While I highly doubt this will override or replace the current model of things once life does resume to its new normal, for during quarantine, this is a great way to judge interest even with the steep $19.98 cost for a 48 hour rental. Disney has been trying this as well. Onward being an unfortunate victim to quarantine (and an undeserving one) was put on life support before being transported to Disney+. Artemis Fowl was also pushed straight to Disney+ (which has no rental cost and is just 6.99 a month for their entire available library and a better over all value). Eyes are now on Mulan, no stranger to controversy especially with the Hong Kong protests, and if it will come to the streaming platform or be postponed to an indeterminate period in the future. Investors generally don’t like it when a company sits on a project ripe for the profits (see the WiiU and its abysmal launch).
Our definition of normal is changing and the success of Trolls World Tour shows that this is a great way to earn some money and good favor during a crisis. Universal says that this is its highest earning digital release yet, surpassing the previous champion (Jurassic World Fallen Kingdom) ten times over. Amazon and Fandango similarly tout that Trolls 2 saw their biggest weekends yet. Despite these claims, no specific numbers were given at time nor do we have box office numbers for domestic (possibly due to it being quite paltry with its 21 showings; international shows approx 2 million in earnings).
Considering this movie was substantially cheaper to produce (90 million vs the 125 million of Trolls 1) profits will be easier to obtain.
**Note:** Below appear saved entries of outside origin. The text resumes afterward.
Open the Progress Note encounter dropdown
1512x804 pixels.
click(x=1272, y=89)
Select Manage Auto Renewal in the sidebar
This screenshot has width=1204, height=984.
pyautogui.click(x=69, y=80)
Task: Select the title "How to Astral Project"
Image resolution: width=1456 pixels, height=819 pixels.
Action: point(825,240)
Jurassic World Fallen Kingdom has made approximately 60 million in Blu-ray, DVD, and digital sales so I’d say it’s safe to assume that Trolls made its money back this weekend, in no small part due to parents excited to show their kids something new and catch a few Zs on the couch.
But when you compare that to Black Widow, a former upcoming title that cost over 200 million to produce, is it worth the risk over a theater run? And will theaters make the same money they had in the past when they reopen? Will people flock to enjoy some semblance or normal or will they be too broke and/or scared to enjoy a night at the cinemas? For the first time in a long time, these secure businesses are asking the hard questions and facing difficult decisions. Cost versus risk analyzers must be making bank.
One thing is certain, Trolls was a record breaker and a milestone. This movie will go down in history depending on how on demand streaming plays out. There’s definitely a need for it, but whether it can compete with theater numbers or not will be something I’ll continue to watch during quarantine. Because I lost my job and have nothing better to do.